I’m a fan of tracking weekly or monthly pipeline progress metrics (how much was created, how much do we have, what is the quality of it?) If you understand your sales model metrics, you can tell weekly whether or not you’re likely to make or break the quarter.
Example
let’s say you’re a $30 million company that’s growing quickly. You have 50 quota-carrying sales reps. It’s January 2nd, with 12 weeks to go in the quarter that ends March 31. Your sales goal is $12 million, which is $2 million higher than you’ve ever hit before. You hope you can do it – but want to replace “‘hope” with metrics and progress reports so that you know immediately if you get off track and can course-correct quickly.
Here’s an example of calculating a meaningful weekly progress metric:
1) If the sales goal is $10 million in sales bookings this quarter…
2) And your close rate is 33% of open pipeline [assume this is blended between new customers acquired and upsell bookings of existing customers]…
3) Thus you need $30 million in pipeline about a ‘sales cycle length’ prior to the closing period. For simplicity, let’s assume your cycle is 30 days (don’t we all wish!) so we need $36 million in pipeline by March 1…

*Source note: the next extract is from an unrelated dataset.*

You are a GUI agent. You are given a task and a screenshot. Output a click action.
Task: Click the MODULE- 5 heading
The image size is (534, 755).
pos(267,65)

4) Another assumption: today, as of January 2nd, you have $28 million in pipeline…
5) Which means that to have a total of $36 million in pipeline, your team needs another $8 million over 8 weeks (by March 1st, 30 days before the quarter close)…
6) Which is $1 million per week…
7) Divided across 50 sales reps, is $40,000 in new pipeline per week per sales rep. As long as the sales cycles are similar, it doesn’t matter whether it comes from marketing, inside sales teammates, channel partners or the moon.
Resulting Weekly Progress Metric
Now you have weekly visibility into your progress towards the quarter. If the company doesn’t add $1 million in new pipeline per week overall, or each rep doesn’t get $40,000, alarm bells should start going off.
“Progress Metrics” vs. “Activity Metrics”
Pipeline created per week is just one example. You might need to measure pipeline upgraded past a certain stage, or only new customer pipeline, or…whatever is most relevant to your model. I would pay attention to activity metrics as well (number of ‘call-connects’, appointments, quotes…), but those kinds of metrics don’t tell you whether or not you are making progress to your goal this quarter. They can complement, but do not replace, progress metrics.
Increasing Visibility Even Further
The better you understand the cause-and-effects of your model and progress metrics, the earlier you can begin to forecast and deal with issues. For example, let’s say you know that 20 new inbound leads in one week reliably leads to 4 opportunities worth a total of $100,000 each in the following week, and then two closed opportunities 30 days later for a total of $50,000.
Now assume the leads drop by 50% one week. You should see only half as much pipeline ($50,000) the following week as you would normally get, and half as much in sales 30 days later ($25,000 instead of $50,000).
Of course, people aren’t static, and if leads drop one week then salespeople will try to find a way to make up the difference, but you understand my point. The further in advance you can forecast and identify blips in your growth, the more time you get to try to deal with them before the end of the quarter or year.